Implications for Stakeholders
From the perspective of investors, Regulation 26/2025 significantly expands the real enforcement risk for taxpayers holding marketable securities. Capital market portfolios are no longer “safe” from tax enforcement but are now fully operational objects of collection, as the regulation integrates tax enforcement directly into the infrastructure of the capital market. In addition, the regulation also increases transparency between DGT, OJK, KSEI, securities-broker, and custodian bank – allowing them to cooperate in providing data and executing the enforcement. Further, forced sale of shares may occur without considering best timing, potentially during volatile market conditions or when large sales push prices down. From commercial perspective, tax enforcement is no longer merely a legal compliance issue but also a portfolio value risk, as it creates a risk to investment value.
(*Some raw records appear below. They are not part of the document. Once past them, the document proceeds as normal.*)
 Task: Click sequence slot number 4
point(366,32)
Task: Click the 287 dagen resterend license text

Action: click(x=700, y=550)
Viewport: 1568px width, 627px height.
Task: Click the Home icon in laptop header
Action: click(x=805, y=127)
The seizure and sale of shares may affect voting rights composition, ownership structure, financing arrangements, and public disclosure obligations. Changes in significant shareholdings triggered by tax enforcement may also intersect with capital market obligations such as reporting and corporate control.
Conclusion
Regulation 26/2025 marks a significant development in Indonesian tax enforcement by integrating the capital market ecosystem into the collection framework. The tax authority now has a clear operational mechanism to block, seize, and liquidate listed shares to recover unpaid tax debts.
In light of Regulation 26/2025, taxpayers with investments in publicly traded shares should observe its compliance and begin viewing tax risk alongside portfolio risk in order to avoid forced liquidation and business disruption. Early engagement with the tax authority should be considered to prevent escalation from administrative compliance into coercive market liquidation.